Saturday, July 14, 2012

Balance vs. fullness [a bit of a rant]

The popularity of using balance as a goal bothers me. Among the pitfalls of using balance as a goal are not recognizing common benefits (and along with this an antagonistic viewpoint where any benefit toward one aspect tends to be viewed as a detriment toward others--"balance" even seems to imply a dualistic perspective) and attempting to establish a single metric which can be applied equitably to all interests.

One problem with a single metric is that it becomes very tempting to choose one that is relatively obvious and easy to measure and apply it is a simple manner. E.g., a balanced taxation proposal might see individual income as an easily measured quantity and apply a flat (equitable by income) tax. However, even a flat tax based on discretionary income might be inappropriate. (Interestingly, a flat tax on assets would seem to have some attractive properties. Such would encourage the use of assets to increase productivity. Unfortunately, assets are more difficult to measure than income [education, aptitude, health, etc. are assets which influence potential productivity] and not all productivity [social good] generates income with which to pay a tax.)

(It is tempting to see this issue as analogous to the issue of the nature of Christ, where the "balance" perspective proposes that Christ's nature is part-human and part-Divine where the "fullness" perspective proposes that his nature is fully human and fully Divine. Such an analogy might be improperly biased in favor of my own perspective rather than seeking an understanding of truth.)

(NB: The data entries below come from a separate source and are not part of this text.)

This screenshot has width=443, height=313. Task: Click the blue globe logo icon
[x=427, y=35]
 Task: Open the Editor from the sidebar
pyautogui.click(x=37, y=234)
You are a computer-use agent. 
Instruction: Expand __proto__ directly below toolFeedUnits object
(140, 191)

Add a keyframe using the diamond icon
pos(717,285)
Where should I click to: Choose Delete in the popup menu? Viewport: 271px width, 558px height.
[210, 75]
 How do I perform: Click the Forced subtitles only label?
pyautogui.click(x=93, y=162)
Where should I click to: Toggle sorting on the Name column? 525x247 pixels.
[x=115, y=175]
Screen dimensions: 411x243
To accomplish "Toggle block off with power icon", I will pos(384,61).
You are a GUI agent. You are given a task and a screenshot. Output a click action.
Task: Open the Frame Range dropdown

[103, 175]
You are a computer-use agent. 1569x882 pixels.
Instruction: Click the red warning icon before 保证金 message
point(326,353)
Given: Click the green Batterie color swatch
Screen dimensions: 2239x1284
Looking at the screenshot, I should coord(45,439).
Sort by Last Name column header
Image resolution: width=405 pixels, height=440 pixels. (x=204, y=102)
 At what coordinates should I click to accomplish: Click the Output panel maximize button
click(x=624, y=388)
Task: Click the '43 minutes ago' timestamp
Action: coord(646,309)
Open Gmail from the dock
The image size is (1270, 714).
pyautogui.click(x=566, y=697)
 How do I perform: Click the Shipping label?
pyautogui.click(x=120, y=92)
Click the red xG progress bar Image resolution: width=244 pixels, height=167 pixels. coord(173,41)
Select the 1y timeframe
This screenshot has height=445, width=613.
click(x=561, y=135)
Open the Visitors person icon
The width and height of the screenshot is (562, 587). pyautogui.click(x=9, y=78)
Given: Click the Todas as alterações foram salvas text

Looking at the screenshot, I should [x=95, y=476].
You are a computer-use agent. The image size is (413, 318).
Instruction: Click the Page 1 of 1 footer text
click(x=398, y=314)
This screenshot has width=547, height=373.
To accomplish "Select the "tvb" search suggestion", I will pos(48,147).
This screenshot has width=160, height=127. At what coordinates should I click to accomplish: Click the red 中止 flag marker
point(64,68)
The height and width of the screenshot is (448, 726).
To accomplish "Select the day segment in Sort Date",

The use of fullness (with the concept of perfection or perhaps complete integrity) as a goal may avoid some psychological/moral issues, but it seems to draw out significant measurement issues (which has the good aspect of forcing thought and recognition of complexity but the bad aspect of potentially disintegrating into a contemplation of [or argument about] measurement rather than adopting a more integrated perspective which recognizes that while establishing measurements helps to clarify goals [at many levels] and estimate progress [and so guide resource allocation, including time], establishing measurement is a servant of other aspects [while the other aspects likewise submit to measurements]).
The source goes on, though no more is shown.